Aynı değişmezci ve özcü yaklaşım değerlerde de göze çarpmakta, mutlak/saltık değerler dizgesi öncelenmektedir. Genel olarak program üç tür değeri ön plana çıkarmaktadır. İlki, neolibaral değerler, ikincisi milli değerler, üçüncüsü ise dini değerlerdir. Fakat neoliberal ve mili değerler son kertede dine indirgenmektedir. Değerleri önceleyen derslerde değerler önce parçalanmakta, din dersleri aracılığıyla Tanrı’ya bağlanarak bütünleştirilmektedir. Sözgelimi, Din Kültürü ve Ahlak Bilgisi derslerinde güncel dini meseleler adlı ünitede,  günlük yaşam, gıda ve genetik gibi konular; din ve sosyal hayat ünitesinde sosyal yaşam, haklar ve sorumluluklar ünitesinde hak ve özgürlükler tümüyle dinsel bir çerçeveye oturtulmaktadır. Hatta program yapıcısı değer aşılamaktan bile söz etmektedir. Öte yandan program yapıcısının sözünü ettiği, milli değerleri, ulus devlet öncesinde, girişimcilik ve finansal alana gönderme yapan değerleri, neoliberal dünyadan önce bulmak pek olası değildir; o değerler ulus devlet ve kapitalist koşulların yarattığı değerlerdir. İslami değerler bile, dönemin Arap toplumunun, üretim biçiminin ve yaşam tarzının bir tür türevidir. Program yapıcısı, bilgide olduğu gibi değerler alanında da özcüdür; onların tarihsel, sosyo-kültürel ve sınıfsal temellerini hiçe saymaktadır. Bu yüzden program taslağında evrimselci, ilerlemeci ve tarihselci hiçbir perspektif yoktur; Platon’un ideaları gibi her şey muallakta yani boşluktadır. Bu bakışa uygun olarak programda özcülüğün tavan yaptığı din derslerinin sayısına dokunulmamış; dinsel temalar, değerler adı altında tüm derslere ve etkinliklere yayılmış, din dersleri de tarihsel bağlamdan kopup biçimde ele alınmış, ama buna rağmen, ulusal ve neoliberal değerlerle din arasında sentezler kurmaktan da kaçınılmamıştır.

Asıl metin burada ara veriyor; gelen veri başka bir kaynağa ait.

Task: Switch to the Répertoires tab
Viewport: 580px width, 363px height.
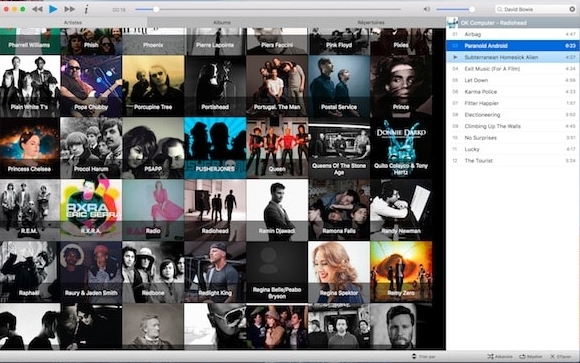Action: [x=371, y=23]
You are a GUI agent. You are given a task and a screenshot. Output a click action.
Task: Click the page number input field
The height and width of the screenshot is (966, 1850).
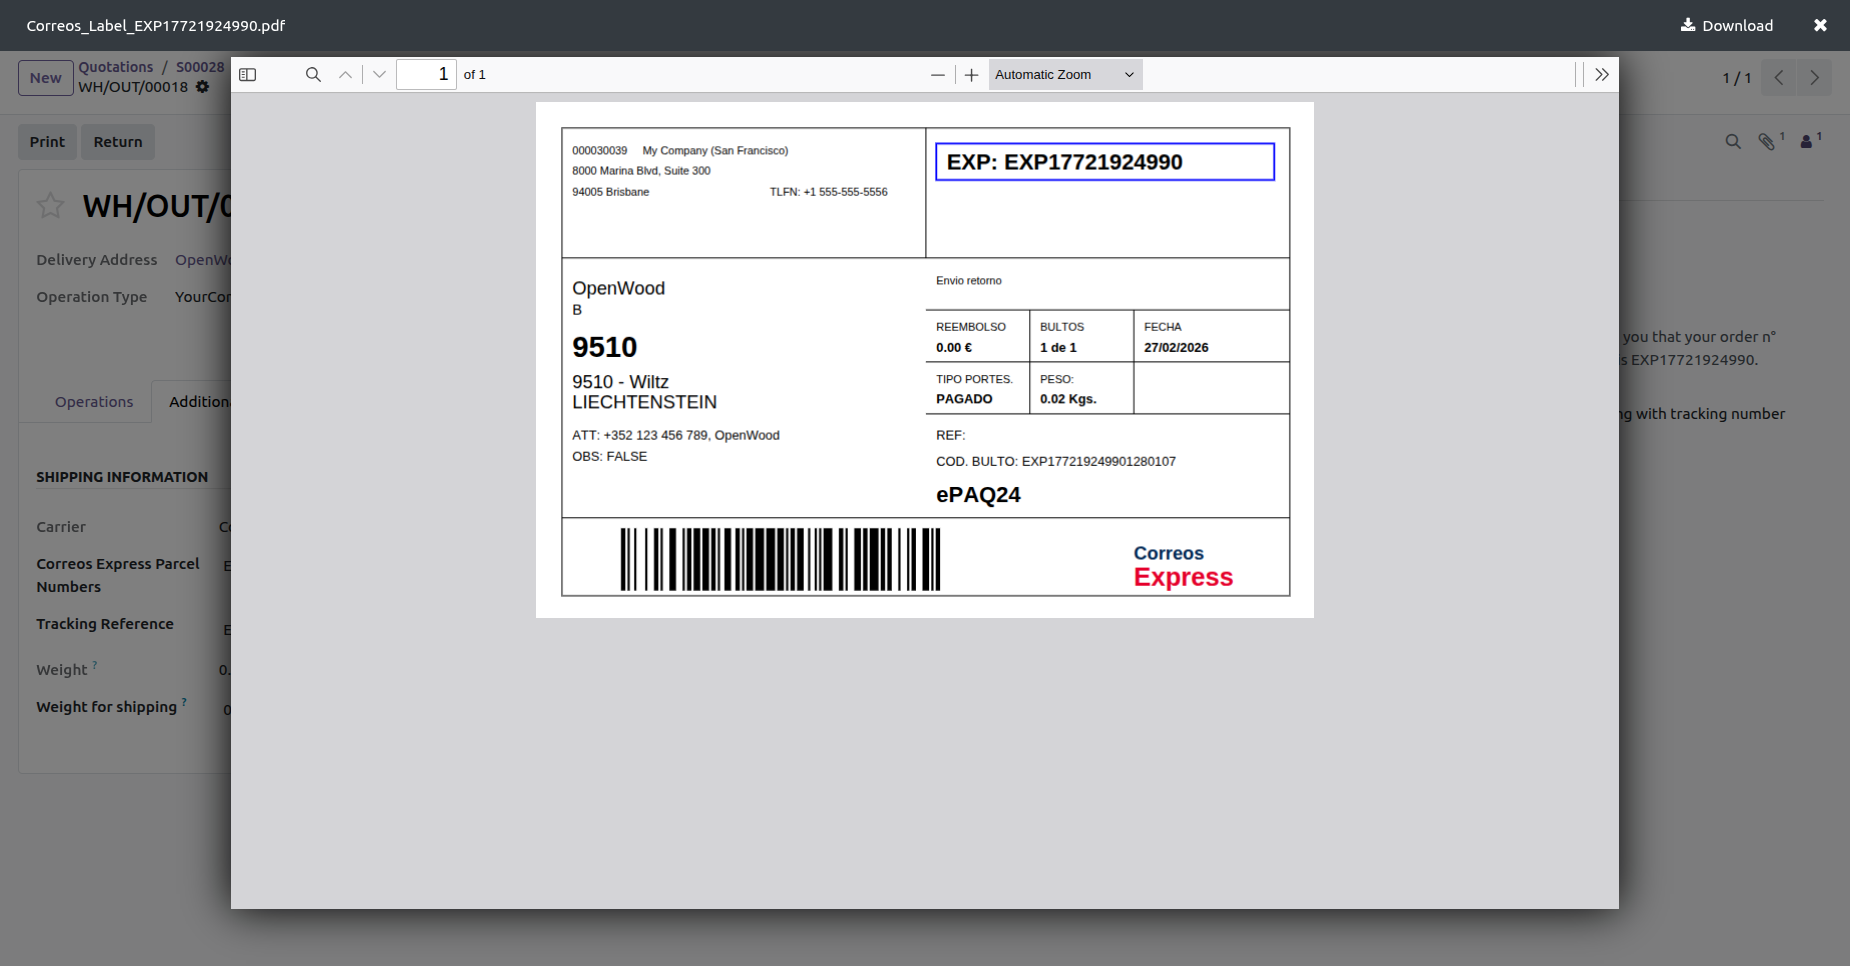point(426,75)
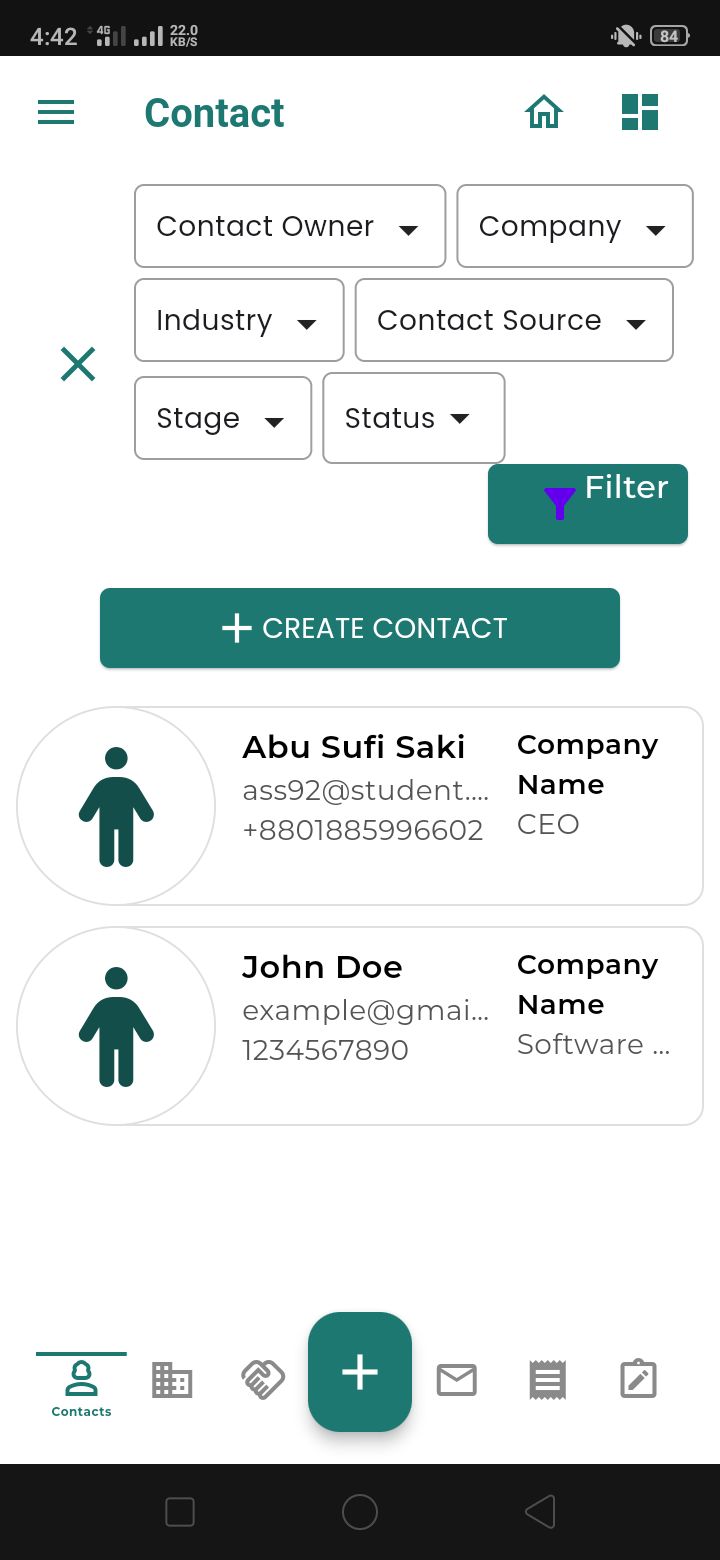
Task: Go to home via house icon
Action: coord(544,112)
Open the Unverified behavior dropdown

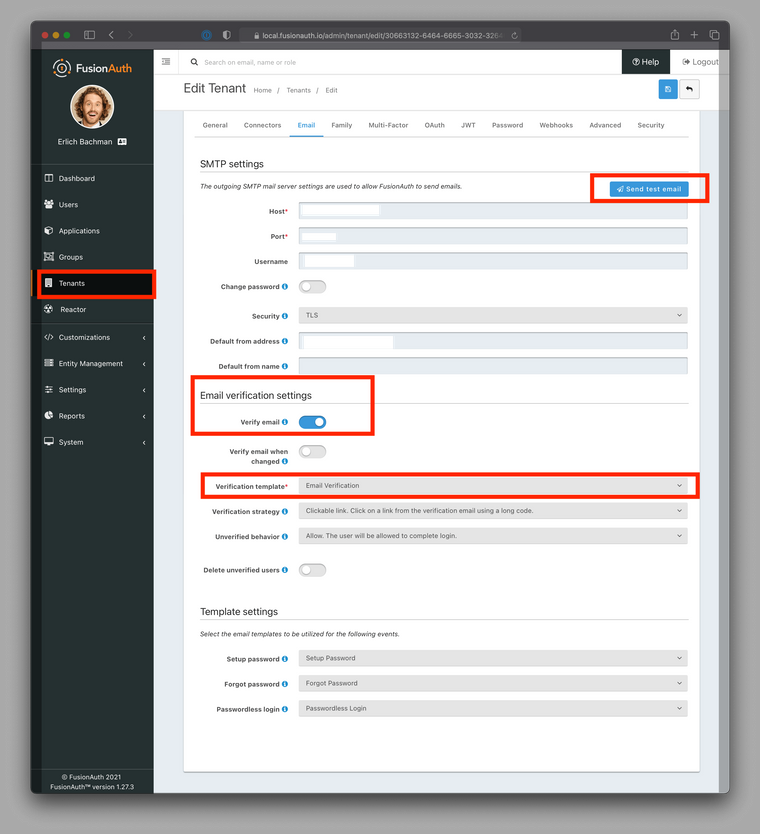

Kısaca söylemek gerekirse, Maarif Modeli’nin ilginç bir strateji ile hazırlandığı söylenebilir. Bu strateji şudur: Önce varlığı çeşitli disiplinler aracılığıyla parçala, bütünsel bakışlı bilimsel ve felsefi teorileri saf dışı et ve parçaları dinle bütünleştir. Bu açıdan programı parçacı bir bakışla inceleyenler, bütünü görmeyenler, programın oldukça bilimsel olduğunu düşünebilir. Unutulmamalı ki, programın temel iddiası holistisizm/bütüncüllüktür; bu bütüncüllüğün neyle sağlandığı bu açıdan çok önemlidir. Programın bütününe bütüne odaklanınca, idealist ve dinsel çerçevede yapılanmış bir programla karşılaşılmaktadır. Bu açıdan Maarif Modeli’nin, dinsel-kapitalist-özcü-milliyetçi-tarihsiz bir yaklaşımdan yana tavır aldığı, seküler yaklaşım tarzını, milli ve manevi değerlerimize ters diyerek neredeyse tümüyle dışladığı açıktır. Program yapıcısı, laikliğe doğrudan cephe alınamadığı için, sekülerizmle laiklik arasında kimilerinin yaptığı ayrımı kullanılarak, bir tür şark kurnazlığıyla, sekülerizm eleştirisi adı altında laik düşünce ve değerleri saf dışı etmeye çalışmaktadır. Seküler/laik bakış, özünde varlık, bilgi ve değerlere insan yetileri temelli, tekilci, diyalektik ve evrimsel bir yaklaşımı esas alır. Varlık, bilgi ve değerlere Tanrı merkezli, durağan, özcü bakışa karşı durur. Bu açıdan, programın, varlık, bilgi, değerler ile bir bütün olarak eğitimin örtük bir biçimde İslamileştirilmesini, dinselleştirilmesini erekleyen bir yaklaşım tarzıyla hazırlandığını açıkça ifade etmek gerekir. Programın, bütünsel açıdan bakıldığında, yetkin insan (insan-ı kâmil) adı altında varlık, bilgi ve değere dinsel perspektiften bakan, her şeyi dinle bütünleyen, anlam dünyasını dinse arayan bir tür homo ahireticus (homo escatologicus) yaratacağı ve bu insan tipinin modern dünyada başarılı olamayacağı, modern topluma ve uygarlığa katkı sunamayacağı açıktır. Osmanlı devleti bile, Batı karşısında yenilmeye başlayınca Tanzimat ile birlikte bu tipten vazgeçmiştir. Dolayısıyla taslak modelin yahut taslak programın insan tipinin, varlık, bilgi ve değere bakışının Osmanlı modernleşmesinden bile geriye gittiği aşikârdır.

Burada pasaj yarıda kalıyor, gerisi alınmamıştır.